ABOUT THIS EXERCISE:
An exact copy, beginning at the line containing "Viewport: 787px width, 236px" and ending at the final line of the records that follow, is the answer; it has no pictures and no other text.

(Stored items)
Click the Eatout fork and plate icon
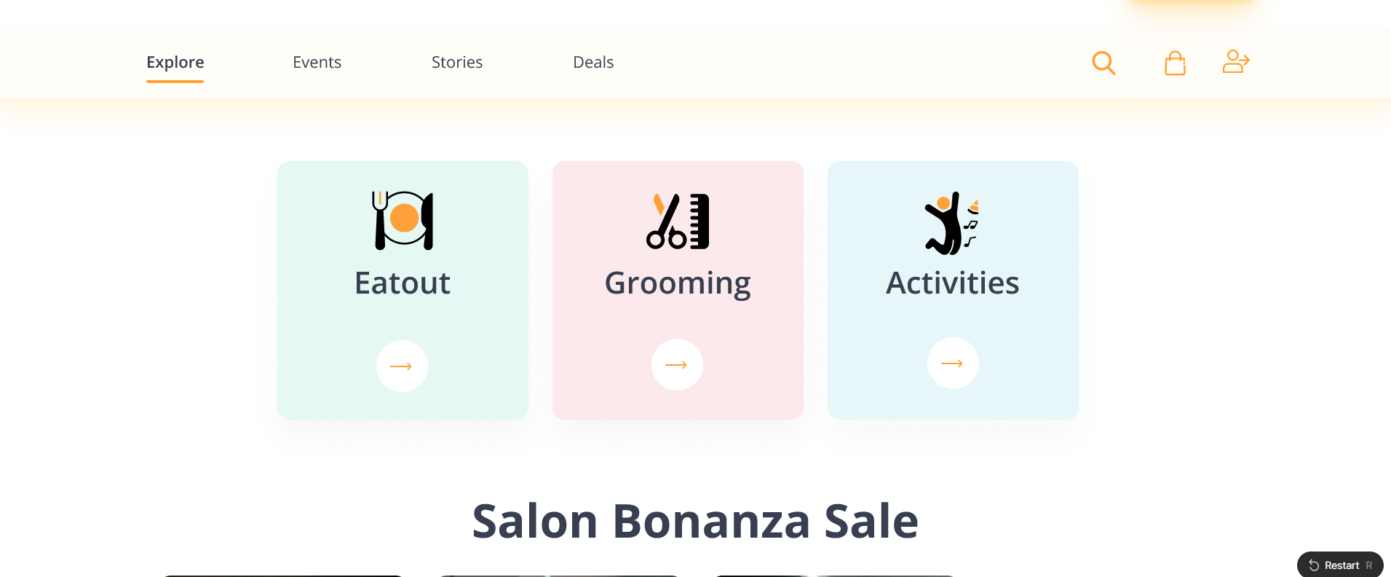 point(403,221)

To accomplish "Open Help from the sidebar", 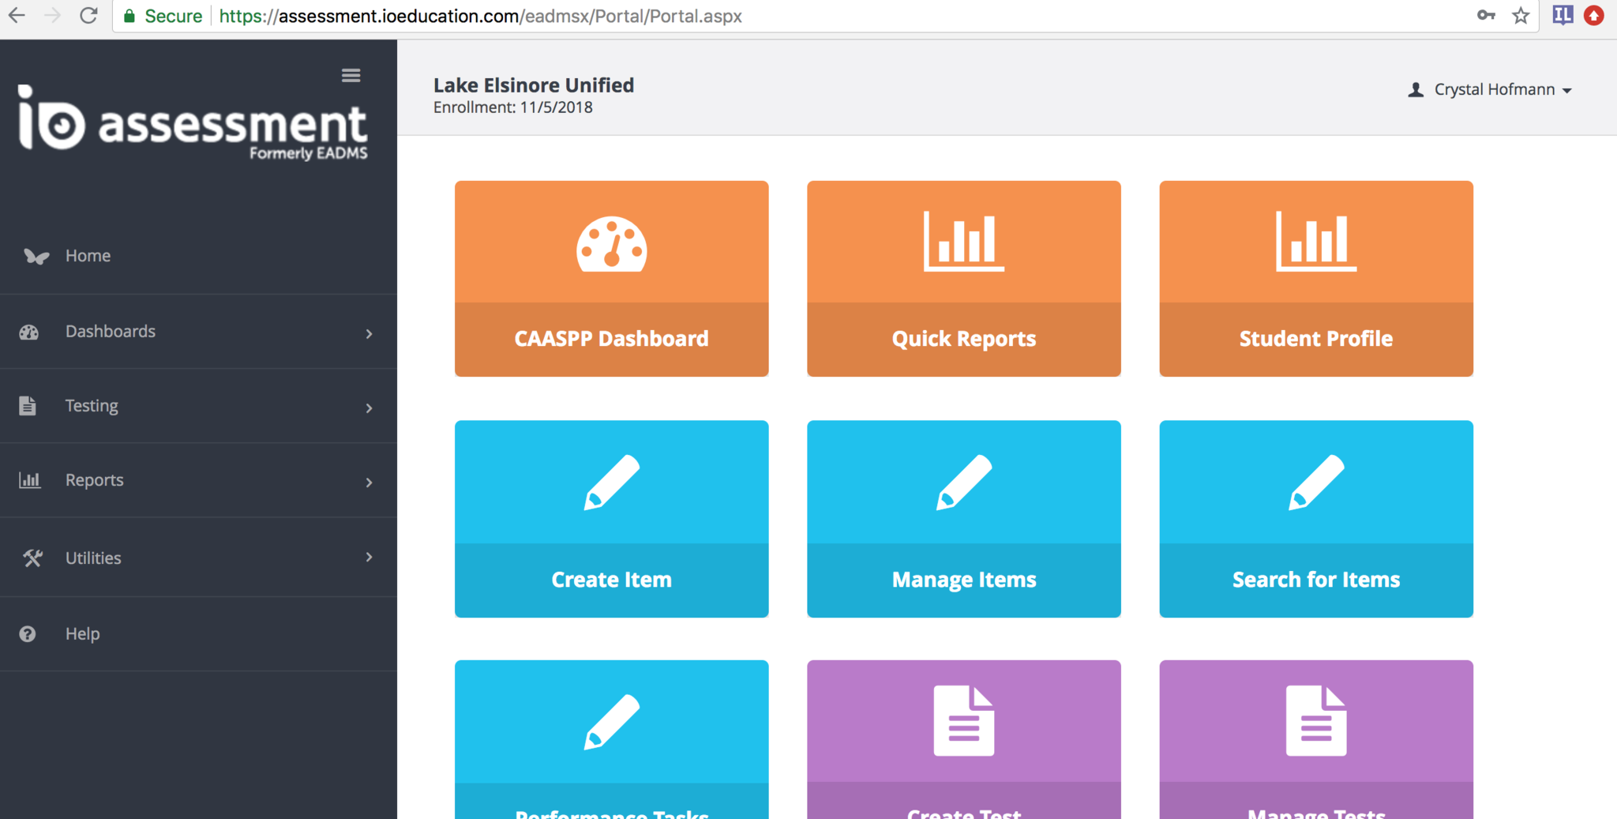I will [82, 634].
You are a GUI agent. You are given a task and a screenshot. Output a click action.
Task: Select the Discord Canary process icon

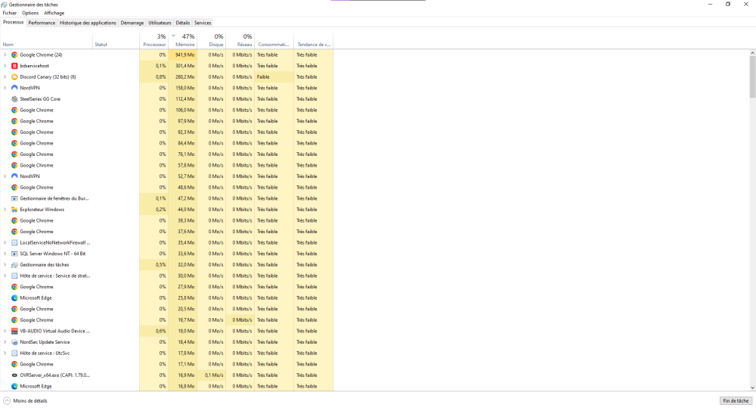tap(14, 77)
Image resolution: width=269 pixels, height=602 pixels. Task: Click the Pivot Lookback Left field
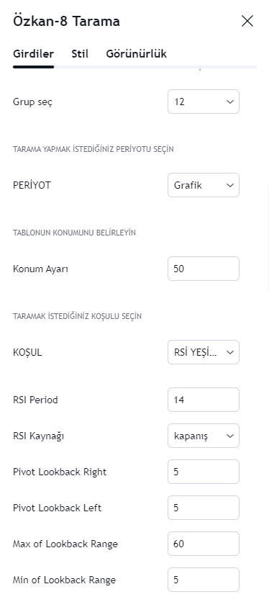(x=204, y=508)
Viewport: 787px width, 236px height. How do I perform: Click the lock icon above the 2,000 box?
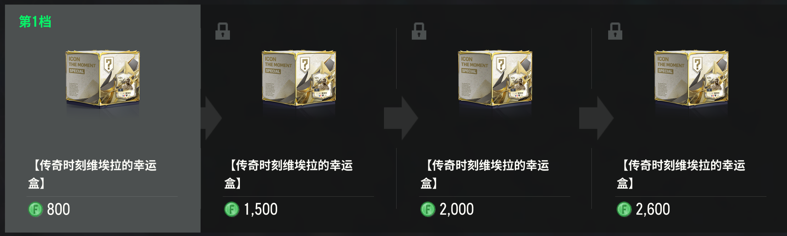coord(419,31)
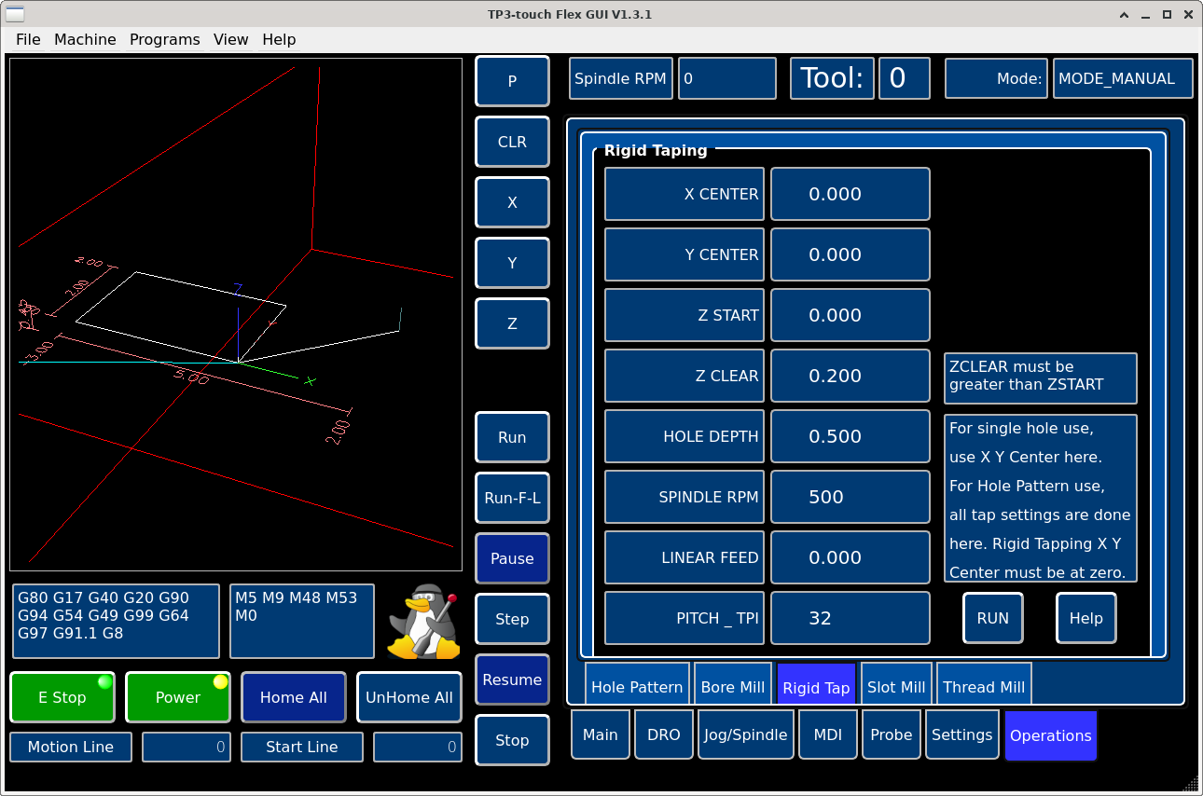This screenshot has width=1203, height=796.
Task: Open the window menu icon in title bar
Action: pos(16,14)
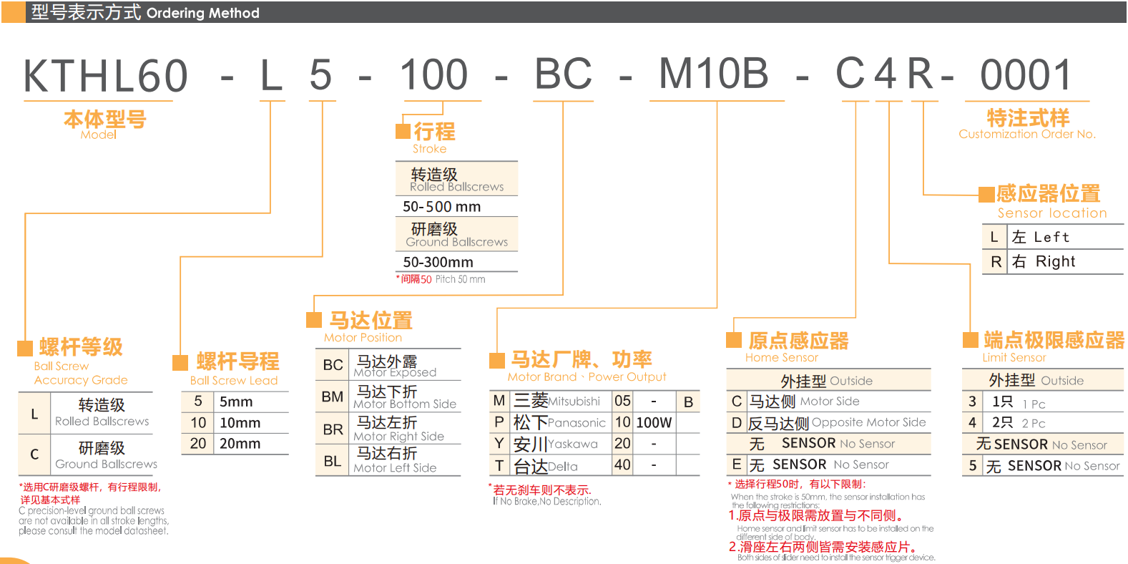Click the orange marker next to 马达位置
The image size is (1128, 564).
313,320
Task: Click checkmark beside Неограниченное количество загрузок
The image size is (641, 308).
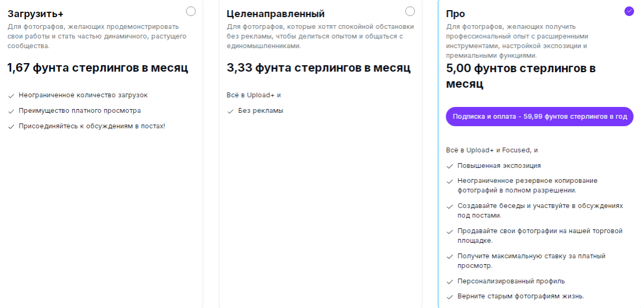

RESPONSE FOR THIS EXERCISE:
Viewport: 787px width, 236px height. How do I perform: Click the lock icon above the 2,000 box?
coord(419,31)
This screenshot has width=1203, height=796.
Task: Open the window menu icon in title bar
Action: pos(16,14)
Click the orange marker next to 马达位置
The image size is (1128, 564).
313,320
Task: Click checkmark beside Неограниченное количество загрузок
The image size is (641, 308).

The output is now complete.